In a speech given to an Economic Club of Chicago luncheon held in conjunction with the Chicago Auto Show media preview, Ford Motor Company's president for the Americas Joe Hinrichs criticized Japan and Toyota in particular for benefiting from currency manipulation. Hinrichs said Ford would "urge Congress to oppose a TPP [Trans-Pacific Partnership currently being negotiated.] if it does not include strong currency disciplines."
"When Toyota came out and said half their profits are due to currency change of the yen, that's a big deal. They said that," Hinrichs said to reporters after the speech. "When [Toyota President] Akio [Toyoda] came out in support of [Japanese Prime Minister Shinzo] Abe saying we need a weaker currency, that's a corporate policy statement."
"Toyota and [Renault Nissan Chairman Carlos] Ghosn said we need a weaker currency and the currency got weaker," said Hinrichs, who has become Ford's public faced on trade issues.. "Morgan Stanley estimated that the recent fall in the yen puts roughly $2,000 per export vehicle into the pockets of Japan's three biggest automakers."
"Of course every country has a right to conduct sound monetary policy," Hinrichs said. "That includes legitimate strategies like quantitative easing. But direct currency intervention cannot be tolerated in the 21st Century."
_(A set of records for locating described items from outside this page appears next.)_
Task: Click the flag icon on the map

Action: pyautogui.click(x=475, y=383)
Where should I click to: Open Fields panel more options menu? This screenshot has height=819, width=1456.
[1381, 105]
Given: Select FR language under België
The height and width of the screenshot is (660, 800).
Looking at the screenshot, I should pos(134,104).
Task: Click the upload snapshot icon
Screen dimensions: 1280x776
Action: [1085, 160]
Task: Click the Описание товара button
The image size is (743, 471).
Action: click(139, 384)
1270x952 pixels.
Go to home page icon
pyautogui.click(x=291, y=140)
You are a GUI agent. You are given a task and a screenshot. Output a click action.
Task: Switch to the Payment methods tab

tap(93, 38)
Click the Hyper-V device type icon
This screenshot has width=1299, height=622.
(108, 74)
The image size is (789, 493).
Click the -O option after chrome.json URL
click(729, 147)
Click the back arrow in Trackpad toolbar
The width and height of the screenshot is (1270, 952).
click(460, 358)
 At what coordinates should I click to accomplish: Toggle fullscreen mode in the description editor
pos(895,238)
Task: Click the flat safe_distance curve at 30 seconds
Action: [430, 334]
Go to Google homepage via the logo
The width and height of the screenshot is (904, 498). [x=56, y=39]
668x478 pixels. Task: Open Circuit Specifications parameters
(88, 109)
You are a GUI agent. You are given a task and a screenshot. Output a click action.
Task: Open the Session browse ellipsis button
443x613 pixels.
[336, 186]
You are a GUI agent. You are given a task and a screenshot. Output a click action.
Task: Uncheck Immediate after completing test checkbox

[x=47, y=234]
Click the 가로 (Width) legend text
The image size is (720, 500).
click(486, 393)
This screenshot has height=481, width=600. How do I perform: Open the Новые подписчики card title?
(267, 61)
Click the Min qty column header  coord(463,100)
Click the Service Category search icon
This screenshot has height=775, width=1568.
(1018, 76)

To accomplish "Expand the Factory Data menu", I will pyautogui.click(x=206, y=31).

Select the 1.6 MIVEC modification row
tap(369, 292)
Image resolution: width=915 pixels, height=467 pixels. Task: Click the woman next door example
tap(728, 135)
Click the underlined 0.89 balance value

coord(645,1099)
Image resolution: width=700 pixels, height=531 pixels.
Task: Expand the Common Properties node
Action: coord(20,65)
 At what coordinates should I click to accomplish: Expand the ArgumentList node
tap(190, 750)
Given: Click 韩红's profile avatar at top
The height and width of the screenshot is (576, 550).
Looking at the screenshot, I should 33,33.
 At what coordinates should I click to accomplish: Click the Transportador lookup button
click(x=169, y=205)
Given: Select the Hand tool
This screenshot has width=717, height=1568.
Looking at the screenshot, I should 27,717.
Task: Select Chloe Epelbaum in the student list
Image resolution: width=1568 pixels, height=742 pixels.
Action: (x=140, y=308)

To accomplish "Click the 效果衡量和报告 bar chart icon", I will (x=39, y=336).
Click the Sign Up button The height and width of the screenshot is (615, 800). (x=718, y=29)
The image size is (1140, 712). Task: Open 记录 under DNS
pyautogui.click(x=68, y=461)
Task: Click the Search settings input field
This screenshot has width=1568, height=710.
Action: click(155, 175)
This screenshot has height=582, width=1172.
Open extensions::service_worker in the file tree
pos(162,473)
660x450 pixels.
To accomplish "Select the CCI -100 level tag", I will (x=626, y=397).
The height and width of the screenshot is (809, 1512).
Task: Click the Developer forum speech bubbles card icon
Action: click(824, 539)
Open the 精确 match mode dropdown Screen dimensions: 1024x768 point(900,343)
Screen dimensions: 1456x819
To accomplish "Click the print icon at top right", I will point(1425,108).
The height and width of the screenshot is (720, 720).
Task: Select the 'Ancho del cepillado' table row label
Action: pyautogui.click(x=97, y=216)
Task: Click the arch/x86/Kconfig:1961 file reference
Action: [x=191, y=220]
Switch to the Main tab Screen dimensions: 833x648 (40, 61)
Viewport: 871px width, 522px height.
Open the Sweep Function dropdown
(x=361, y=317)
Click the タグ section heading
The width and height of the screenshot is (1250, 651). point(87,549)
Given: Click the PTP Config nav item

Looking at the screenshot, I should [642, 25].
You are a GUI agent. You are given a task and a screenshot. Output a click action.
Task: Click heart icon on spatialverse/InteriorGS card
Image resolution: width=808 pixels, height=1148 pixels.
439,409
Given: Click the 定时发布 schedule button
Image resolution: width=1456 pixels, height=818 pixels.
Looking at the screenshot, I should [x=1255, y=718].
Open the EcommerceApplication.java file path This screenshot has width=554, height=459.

The yen has lost almost a quarter of its value against the U.S. dollar over the past year. Toyota estimates that for every yen of value the Japanese currency loses against the U.S. dollar its operating profit goes up by 35 billion yen.
Toyota's official position is that to minimize exposure from currency swings the company localizes production. Seventy percent of the cars that Toyota and its subsidiary brands sell in the U.S. are made in North America.
Bob Carter, senior vice president of automotive operations at Toyota Motor Sales U.S.A., said at the Chicago Auto Show tthat Toyota doesn't depend on currency fluctuations to make a profit.
"We don't run our business on currency," Carter told reporters.
In response to Hinrichs' assertion, a Toyota spokesperson referred to comments made last summer by the then Fed chairman, Ben Bernanke.
Japan is "not manipulating their exchange rate, they are not directly trying to set their exchange rate at a given level," then-Fed Chairman Ben Bernanke told a House Financial Services Committee in July 2013. "What they are doing is engaging in strong domestic monetary policy measures, trying to break the deflation they've had for about 15 years, and a side effect of that is that the yen has weakened."